THE DATA:
_ _ _ _ _
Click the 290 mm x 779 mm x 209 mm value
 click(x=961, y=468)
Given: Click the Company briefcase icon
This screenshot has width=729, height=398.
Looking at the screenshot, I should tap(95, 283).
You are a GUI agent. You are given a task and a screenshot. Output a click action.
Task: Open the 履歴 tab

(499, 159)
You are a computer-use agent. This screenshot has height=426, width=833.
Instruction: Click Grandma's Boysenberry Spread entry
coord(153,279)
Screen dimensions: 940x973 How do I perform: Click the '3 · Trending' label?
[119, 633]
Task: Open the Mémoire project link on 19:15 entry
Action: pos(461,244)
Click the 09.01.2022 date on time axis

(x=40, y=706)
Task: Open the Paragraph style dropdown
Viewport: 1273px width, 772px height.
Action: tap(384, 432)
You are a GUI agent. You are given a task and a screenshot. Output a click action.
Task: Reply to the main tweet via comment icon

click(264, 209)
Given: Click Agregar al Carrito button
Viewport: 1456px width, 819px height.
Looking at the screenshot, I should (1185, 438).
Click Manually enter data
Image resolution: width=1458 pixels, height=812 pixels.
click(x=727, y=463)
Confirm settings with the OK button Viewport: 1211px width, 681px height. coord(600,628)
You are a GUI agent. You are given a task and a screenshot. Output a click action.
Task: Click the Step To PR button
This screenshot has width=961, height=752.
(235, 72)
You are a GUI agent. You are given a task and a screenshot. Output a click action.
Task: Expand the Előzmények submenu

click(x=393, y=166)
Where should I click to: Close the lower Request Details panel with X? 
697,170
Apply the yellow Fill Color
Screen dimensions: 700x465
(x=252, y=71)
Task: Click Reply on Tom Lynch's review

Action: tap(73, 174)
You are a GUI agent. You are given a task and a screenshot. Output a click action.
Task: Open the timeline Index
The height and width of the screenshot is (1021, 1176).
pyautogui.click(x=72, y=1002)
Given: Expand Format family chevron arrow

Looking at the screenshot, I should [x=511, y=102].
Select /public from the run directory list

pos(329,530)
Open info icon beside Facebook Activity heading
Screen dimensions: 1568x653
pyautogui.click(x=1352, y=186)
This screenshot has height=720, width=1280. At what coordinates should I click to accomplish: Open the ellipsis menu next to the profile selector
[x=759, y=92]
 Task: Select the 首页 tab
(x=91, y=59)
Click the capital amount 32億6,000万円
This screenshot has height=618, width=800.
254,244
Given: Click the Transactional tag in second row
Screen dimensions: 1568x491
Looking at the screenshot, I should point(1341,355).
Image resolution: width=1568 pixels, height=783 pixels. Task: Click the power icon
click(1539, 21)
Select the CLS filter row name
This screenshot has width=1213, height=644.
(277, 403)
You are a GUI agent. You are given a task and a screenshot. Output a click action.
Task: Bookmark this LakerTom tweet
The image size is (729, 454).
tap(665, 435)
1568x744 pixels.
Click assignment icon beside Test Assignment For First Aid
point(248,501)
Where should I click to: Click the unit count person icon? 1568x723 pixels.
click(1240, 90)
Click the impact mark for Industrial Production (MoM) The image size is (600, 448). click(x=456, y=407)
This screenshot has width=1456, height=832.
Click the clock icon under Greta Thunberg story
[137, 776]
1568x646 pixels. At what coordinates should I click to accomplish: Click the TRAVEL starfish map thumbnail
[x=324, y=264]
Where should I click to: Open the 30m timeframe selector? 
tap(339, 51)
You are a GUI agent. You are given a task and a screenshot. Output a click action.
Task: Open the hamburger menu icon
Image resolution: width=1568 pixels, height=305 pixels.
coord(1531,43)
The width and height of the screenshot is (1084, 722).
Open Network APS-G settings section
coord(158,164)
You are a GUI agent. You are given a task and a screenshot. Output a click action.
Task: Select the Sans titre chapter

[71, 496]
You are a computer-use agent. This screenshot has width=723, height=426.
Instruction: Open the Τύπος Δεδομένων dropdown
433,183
_ _ _ _ _
TASK STATEMENT:
Would you report every line of the entries above containing the word "computer"?

TASK SOLUTION:
You are a computer-use agent. This screenshot has height=426, width=833.
You are a computer-use agent. This screenshot has width=723, height=426.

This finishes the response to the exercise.